近年来,大型语言模型和视觉-语言模型的进步实现了零样本推理,使模型能够在无需任务特定训练的情况下解决新任务。各种适应技术如提示工程、上下文学习(ICL)以及有监督微调可以进一步提升模型在下游任务上的表现,但这些方法需要大量的人工努力来构建有效的提示或标注示例。在这项工作中,我们引入了一种完全无监督适应的联合推理框架,消除了人工提示工程和标注示例的需求。与独立预测的零样本推理不同,联合推理对给定任务中的所有输入同时进行预测。
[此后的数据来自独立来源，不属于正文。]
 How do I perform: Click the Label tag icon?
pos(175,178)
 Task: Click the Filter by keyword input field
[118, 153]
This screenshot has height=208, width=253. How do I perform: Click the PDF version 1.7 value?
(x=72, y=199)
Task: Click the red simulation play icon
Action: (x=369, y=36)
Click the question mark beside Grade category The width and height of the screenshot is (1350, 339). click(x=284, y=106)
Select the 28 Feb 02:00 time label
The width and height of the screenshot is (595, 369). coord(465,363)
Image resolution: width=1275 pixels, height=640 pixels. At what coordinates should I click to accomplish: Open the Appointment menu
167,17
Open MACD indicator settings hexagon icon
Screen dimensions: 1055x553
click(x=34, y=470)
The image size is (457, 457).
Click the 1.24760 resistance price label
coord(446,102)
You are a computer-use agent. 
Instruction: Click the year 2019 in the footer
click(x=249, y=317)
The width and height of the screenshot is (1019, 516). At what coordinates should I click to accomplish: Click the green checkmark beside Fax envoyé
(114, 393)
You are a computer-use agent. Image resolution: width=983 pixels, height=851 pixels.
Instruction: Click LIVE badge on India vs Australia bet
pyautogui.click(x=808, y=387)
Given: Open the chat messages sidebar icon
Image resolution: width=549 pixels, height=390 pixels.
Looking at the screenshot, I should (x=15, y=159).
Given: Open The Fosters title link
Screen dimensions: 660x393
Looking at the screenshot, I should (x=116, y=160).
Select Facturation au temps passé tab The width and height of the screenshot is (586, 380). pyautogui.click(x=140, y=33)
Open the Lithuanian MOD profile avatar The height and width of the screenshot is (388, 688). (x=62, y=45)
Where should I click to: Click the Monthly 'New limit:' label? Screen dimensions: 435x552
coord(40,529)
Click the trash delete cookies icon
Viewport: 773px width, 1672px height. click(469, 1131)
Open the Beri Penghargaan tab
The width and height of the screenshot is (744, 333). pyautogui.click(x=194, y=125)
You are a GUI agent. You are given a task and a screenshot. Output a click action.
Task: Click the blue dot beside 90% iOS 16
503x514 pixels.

由于直接的联合推理涉及昂贵的优化计算,我们开发了高效的近似技术,从而产生了两种无监督适应方法:无监督微调和无监督ICL。我们在多样化的任务和模型上展示了我们方法的有效性,包括在自然语言处理任务中的仅语言模型Llama-3.1、在小学数学问题上的推理导向模型Qwen2.5-Math、在视觉任务上的视觉-语言模型OpenFlamingo以及通过API访问的多学科任务GPT-4o模型。我们的实验表明,与标准的零样本方法相比,我们的方法在具有挑战性的GSM8K数学推理数据集上取得了39%的绝对改进。令人印象深刻的是,尽管完全无监督,我们的框架在许多情况下与依赖于真实标签的有监督方法表现相当。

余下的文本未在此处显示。